Programme Budgeting – Testing The Approach in Scotland
This paper describes the pilot application of Programme Budgeting and Marginal Analysis (PBMA) in Scotland. Within the Health Care Quality Strategy for NHSScotland one of the three quality ambitions is concerned with providing a more efficient and effective health service. This paper supports this ambition by discussing how outcome measures could be used, along with cost data disaggregated in this way, to inform discussions around the value for money associated with different programmes.
Executive Summary
Sara Twaddle, Health Improvement Strategy
Marjorie Marshall, ASD
Nils Michael, ASD
This methodology paper describes the pilot application of Programme Budgeting and Marginal Analysis (PBMA) in Scotland.

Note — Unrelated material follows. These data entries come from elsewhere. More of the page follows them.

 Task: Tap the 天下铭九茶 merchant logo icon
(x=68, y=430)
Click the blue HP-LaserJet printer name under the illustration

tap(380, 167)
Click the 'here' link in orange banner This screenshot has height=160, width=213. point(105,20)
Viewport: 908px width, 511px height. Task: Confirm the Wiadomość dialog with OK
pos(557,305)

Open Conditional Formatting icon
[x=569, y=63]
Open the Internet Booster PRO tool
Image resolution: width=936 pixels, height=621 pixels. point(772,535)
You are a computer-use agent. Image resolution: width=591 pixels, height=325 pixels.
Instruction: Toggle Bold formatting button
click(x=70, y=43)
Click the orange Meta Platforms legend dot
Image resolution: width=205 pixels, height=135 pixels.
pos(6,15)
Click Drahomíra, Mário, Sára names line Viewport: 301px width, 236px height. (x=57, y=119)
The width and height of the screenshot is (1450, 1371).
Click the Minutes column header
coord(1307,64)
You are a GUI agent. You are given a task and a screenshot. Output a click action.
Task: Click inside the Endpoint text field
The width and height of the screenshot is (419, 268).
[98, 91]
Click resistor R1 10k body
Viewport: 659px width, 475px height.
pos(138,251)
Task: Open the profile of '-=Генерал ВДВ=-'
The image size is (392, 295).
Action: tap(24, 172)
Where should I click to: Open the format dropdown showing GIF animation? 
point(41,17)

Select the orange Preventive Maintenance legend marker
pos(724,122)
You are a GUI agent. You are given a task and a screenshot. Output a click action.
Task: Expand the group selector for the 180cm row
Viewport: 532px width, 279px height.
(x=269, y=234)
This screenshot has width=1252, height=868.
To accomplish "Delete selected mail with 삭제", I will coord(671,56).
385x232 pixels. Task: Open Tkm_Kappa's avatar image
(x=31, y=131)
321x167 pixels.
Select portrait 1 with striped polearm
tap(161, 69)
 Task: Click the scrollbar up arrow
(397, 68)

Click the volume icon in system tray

Two approaches were tested using data from 2007/08: a 'bottom up' approach identifying the costs of preventative activity and related diseases for three risk factors amenable to early intervention (obesity, smoking and excessive alcohol consumption) and a 'top down' approach presenting all NHSScotland activity and cost information by 21 diagnostic categories.
Within the Health Care Quality Strategy for NHSScotland[1] one of the three quality ambitions is concerned with providing a more efficient and effective health service. This paper supports this ambition by discussing how outcome measures could be used, along with cost data disaggregated in this way, to inform discussions around the value for money associated with different programmes.
With further development PBMA information could inform discussions such as:
- Could better value for money be achieved by expanding investment in preventative activities?
- Does the distribution of expenditure between programmes reflect the priorities for NHSScotland?
- Could better value for money be obtained by redistributing among programmes?